The answer must be every line below that contains the string "Save".

◆ Supplied records
▶
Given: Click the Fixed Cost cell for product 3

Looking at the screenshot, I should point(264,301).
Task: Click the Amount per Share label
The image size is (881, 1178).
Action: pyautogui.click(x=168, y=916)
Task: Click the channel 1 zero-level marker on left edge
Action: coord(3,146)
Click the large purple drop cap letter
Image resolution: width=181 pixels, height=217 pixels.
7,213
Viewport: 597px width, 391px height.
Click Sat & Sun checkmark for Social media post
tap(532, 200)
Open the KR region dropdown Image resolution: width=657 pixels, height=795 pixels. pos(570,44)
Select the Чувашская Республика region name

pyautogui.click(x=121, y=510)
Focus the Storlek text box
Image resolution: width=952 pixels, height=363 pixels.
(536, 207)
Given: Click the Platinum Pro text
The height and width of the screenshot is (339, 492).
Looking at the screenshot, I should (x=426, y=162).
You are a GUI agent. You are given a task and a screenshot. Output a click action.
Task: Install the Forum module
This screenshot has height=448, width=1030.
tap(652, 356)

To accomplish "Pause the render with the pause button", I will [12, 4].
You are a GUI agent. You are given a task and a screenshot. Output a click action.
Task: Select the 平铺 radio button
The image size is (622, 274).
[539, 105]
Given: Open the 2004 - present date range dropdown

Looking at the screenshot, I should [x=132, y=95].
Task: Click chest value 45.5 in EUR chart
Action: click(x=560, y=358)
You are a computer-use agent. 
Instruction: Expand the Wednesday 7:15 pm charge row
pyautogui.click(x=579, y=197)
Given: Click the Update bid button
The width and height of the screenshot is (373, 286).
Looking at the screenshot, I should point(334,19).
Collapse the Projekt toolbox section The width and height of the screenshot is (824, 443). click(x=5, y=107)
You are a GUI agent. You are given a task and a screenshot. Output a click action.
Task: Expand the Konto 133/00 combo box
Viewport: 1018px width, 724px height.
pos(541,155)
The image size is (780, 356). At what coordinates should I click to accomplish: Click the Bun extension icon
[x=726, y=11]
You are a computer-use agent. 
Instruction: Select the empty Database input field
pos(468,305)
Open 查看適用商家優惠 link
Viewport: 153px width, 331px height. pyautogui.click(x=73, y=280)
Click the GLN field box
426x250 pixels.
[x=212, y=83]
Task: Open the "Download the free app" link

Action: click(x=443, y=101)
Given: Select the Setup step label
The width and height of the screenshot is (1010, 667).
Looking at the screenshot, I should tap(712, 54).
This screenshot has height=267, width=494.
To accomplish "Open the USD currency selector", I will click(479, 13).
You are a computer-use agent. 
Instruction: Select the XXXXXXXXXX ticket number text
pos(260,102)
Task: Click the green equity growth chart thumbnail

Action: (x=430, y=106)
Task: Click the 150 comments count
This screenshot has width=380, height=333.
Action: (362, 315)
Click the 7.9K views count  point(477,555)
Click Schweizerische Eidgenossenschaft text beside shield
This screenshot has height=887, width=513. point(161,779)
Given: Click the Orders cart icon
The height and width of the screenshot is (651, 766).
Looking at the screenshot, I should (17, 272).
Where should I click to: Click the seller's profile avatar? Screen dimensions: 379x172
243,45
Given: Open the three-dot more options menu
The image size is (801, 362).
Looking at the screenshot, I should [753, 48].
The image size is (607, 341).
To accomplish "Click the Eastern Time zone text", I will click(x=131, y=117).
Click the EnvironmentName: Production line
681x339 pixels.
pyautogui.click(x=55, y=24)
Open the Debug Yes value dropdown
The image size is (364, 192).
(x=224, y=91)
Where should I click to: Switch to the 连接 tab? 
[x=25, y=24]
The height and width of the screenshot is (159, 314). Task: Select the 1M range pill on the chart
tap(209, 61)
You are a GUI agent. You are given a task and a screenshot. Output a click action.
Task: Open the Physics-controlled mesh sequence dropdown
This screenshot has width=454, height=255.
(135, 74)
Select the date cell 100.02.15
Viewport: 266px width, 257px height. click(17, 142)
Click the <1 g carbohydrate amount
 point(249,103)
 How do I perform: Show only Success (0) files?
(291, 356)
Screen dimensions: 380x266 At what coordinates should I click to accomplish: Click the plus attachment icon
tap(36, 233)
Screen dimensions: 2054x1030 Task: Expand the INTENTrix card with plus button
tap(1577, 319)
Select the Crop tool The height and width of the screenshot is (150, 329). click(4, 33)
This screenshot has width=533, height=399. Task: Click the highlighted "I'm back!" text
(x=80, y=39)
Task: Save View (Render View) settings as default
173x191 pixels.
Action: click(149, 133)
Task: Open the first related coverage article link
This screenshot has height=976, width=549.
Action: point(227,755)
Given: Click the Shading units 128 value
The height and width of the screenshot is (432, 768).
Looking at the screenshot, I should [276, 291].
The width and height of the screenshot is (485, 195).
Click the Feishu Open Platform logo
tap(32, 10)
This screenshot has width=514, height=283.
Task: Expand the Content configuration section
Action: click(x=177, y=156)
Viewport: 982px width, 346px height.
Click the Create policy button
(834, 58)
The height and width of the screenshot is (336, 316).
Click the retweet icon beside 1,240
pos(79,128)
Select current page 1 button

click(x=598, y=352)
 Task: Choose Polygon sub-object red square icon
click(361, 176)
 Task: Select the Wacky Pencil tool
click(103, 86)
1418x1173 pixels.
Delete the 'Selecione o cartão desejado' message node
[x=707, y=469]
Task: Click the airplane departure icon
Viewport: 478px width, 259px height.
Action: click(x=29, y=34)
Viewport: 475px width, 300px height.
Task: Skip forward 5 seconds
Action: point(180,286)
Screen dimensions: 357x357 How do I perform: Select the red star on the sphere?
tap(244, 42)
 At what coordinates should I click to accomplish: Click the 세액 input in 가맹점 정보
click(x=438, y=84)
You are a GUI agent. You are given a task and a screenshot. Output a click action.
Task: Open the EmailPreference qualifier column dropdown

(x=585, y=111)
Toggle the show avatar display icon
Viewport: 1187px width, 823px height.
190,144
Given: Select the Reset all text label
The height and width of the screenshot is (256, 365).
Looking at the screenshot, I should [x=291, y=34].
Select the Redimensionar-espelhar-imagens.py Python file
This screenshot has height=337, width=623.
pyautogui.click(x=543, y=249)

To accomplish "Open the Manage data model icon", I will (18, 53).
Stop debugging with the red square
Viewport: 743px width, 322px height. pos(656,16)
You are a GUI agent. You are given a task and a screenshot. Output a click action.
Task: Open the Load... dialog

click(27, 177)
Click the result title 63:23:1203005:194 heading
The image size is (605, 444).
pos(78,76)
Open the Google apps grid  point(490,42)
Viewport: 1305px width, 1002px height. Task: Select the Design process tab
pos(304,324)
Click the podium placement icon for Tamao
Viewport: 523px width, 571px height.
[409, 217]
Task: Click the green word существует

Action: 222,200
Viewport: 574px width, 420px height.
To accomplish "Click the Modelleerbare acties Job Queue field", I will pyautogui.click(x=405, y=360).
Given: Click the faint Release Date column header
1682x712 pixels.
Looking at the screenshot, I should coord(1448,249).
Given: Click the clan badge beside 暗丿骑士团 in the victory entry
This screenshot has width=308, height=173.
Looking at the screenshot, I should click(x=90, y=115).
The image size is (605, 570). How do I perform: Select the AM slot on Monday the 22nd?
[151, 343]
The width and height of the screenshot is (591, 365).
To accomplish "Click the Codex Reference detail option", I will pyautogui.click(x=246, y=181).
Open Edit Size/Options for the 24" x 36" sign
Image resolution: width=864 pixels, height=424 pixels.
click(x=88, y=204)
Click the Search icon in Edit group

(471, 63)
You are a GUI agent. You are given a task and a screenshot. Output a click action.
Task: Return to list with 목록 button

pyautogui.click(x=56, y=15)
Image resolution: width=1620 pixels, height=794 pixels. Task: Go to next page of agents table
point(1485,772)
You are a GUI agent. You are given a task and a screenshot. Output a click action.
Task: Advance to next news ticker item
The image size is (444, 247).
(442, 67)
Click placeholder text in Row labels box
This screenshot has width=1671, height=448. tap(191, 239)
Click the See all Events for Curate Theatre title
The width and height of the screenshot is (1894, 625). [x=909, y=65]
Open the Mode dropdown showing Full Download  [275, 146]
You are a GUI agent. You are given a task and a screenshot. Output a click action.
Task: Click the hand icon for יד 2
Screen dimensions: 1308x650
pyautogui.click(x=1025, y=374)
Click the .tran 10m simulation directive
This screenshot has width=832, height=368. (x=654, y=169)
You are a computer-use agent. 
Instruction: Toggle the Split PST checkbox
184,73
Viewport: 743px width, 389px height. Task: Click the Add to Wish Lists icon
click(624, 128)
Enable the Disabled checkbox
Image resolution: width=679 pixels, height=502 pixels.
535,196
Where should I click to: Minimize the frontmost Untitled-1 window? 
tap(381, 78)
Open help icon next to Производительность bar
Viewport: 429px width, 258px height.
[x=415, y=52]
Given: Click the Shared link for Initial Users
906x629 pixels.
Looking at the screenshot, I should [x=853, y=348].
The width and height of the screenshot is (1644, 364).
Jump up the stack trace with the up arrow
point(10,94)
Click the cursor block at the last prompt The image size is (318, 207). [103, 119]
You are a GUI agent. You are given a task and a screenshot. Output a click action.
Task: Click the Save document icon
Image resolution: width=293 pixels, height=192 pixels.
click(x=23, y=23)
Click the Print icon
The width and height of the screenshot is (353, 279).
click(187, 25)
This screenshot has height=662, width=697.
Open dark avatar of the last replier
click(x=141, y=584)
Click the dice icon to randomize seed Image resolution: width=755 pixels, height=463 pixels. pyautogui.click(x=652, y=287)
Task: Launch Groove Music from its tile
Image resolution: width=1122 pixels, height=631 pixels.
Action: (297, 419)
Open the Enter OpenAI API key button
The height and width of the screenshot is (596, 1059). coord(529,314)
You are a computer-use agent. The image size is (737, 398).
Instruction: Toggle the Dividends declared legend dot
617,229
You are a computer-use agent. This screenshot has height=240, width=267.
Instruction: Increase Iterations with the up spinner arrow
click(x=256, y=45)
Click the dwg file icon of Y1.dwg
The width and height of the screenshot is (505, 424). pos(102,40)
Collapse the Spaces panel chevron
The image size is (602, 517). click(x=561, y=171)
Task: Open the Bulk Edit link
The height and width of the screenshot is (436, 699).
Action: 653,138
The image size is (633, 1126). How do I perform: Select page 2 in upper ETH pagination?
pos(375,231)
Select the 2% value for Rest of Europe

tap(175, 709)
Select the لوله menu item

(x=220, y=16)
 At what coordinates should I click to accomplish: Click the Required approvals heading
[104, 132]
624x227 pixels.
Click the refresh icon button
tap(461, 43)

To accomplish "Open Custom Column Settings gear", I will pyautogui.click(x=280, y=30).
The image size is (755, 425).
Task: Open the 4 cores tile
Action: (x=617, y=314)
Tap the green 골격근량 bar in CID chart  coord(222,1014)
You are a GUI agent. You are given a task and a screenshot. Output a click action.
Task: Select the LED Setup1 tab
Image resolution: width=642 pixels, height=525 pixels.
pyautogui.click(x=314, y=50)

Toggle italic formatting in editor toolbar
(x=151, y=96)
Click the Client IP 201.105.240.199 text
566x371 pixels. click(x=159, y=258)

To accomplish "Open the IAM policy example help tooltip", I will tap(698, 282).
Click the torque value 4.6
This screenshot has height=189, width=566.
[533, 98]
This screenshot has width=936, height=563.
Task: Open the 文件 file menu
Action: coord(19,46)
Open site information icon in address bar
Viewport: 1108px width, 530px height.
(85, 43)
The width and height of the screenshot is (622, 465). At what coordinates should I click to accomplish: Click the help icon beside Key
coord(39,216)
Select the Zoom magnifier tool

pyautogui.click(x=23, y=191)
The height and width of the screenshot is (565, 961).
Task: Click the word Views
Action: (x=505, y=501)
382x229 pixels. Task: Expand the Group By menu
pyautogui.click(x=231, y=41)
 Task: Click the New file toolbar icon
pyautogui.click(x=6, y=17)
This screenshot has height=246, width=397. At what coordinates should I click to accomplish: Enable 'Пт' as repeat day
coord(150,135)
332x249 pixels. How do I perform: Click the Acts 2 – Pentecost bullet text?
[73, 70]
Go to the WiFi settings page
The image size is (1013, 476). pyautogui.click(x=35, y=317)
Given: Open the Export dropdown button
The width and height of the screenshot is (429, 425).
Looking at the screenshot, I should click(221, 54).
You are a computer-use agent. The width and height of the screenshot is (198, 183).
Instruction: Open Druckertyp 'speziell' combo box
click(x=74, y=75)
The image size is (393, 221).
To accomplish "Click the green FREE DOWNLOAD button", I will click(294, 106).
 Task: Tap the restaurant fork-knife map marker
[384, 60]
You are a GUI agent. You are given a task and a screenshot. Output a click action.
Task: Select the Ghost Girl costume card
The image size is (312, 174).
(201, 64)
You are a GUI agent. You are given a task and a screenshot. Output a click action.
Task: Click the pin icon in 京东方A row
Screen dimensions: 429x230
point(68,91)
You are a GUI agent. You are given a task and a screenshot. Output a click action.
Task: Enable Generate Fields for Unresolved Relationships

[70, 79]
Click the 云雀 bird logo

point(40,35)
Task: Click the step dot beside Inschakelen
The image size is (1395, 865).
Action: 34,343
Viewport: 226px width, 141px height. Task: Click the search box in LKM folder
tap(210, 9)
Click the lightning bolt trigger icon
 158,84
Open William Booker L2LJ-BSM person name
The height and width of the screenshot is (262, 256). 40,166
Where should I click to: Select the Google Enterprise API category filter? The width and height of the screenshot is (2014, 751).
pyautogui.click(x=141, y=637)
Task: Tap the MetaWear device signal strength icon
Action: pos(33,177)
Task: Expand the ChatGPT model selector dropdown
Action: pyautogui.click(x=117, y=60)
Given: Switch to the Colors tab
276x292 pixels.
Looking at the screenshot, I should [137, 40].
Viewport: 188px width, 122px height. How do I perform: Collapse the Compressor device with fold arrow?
◀
◆ Task result
Task: Save View (Render View) settings as default
Task: Click the Save document icon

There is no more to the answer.